START Data supplied

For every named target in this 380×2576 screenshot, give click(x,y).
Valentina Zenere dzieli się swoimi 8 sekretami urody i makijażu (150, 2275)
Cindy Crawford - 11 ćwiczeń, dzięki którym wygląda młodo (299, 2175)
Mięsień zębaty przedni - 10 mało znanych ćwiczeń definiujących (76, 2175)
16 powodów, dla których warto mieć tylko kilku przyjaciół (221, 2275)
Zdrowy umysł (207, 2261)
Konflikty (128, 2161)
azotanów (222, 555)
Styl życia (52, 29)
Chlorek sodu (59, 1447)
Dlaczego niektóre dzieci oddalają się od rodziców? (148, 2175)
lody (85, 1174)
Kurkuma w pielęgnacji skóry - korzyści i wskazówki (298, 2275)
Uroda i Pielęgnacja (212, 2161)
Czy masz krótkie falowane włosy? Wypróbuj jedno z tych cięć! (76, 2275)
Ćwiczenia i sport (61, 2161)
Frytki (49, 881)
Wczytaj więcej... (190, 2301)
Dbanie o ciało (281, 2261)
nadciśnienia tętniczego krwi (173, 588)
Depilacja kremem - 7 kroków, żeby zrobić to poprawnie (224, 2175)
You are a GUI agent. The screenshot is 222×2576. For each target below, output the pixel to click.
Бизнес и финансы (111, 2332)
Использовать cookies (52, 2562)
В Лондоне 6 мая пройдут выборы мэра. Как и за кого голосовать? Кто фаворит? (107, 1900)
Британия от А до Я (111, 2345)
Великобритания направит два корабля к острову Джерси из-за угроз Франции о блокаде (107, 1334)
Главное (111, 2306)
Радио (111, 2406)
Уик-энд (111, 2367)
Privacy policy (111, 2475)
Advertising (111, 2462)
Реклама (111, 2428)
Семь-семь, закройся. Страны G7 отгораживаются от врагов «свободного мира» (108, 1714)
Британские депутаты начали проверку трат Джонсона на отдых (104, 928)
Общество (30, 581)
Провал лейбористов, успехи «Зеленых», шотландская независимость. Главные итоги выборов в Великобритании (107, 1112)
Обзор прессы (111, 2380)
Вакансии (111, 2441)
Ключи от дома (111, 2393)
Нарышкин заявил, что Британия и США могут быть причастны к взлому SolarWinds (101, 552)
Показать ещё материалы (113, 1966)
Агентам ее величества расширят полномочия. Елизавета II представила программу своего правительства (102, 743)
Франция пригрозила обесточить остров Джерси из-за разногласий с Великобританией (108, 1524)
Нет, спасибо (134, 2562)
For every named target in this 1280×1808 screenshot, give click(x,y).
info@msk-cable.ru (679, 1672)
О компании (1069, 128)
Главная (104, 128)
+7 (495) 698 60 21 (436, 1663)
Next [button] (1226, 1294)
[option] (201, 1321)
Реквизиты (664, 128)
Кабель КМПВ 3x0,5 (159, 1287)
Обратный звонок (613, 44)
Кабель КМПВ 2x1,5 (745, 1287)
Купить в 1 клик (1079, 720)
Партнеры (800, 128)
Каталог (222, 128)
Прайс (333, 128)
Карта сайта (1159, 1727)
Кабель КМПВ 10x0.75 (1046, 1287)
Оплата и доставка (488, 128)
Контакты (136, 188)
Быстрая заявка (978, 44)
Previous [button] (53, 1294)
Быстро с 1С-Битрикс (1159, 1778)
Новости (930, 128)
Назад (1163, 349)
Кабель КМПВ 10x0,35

END Data supplied

Among the lines of the material, count those that contain the string "ćwiczeń" and state only that count.

Expected answer
2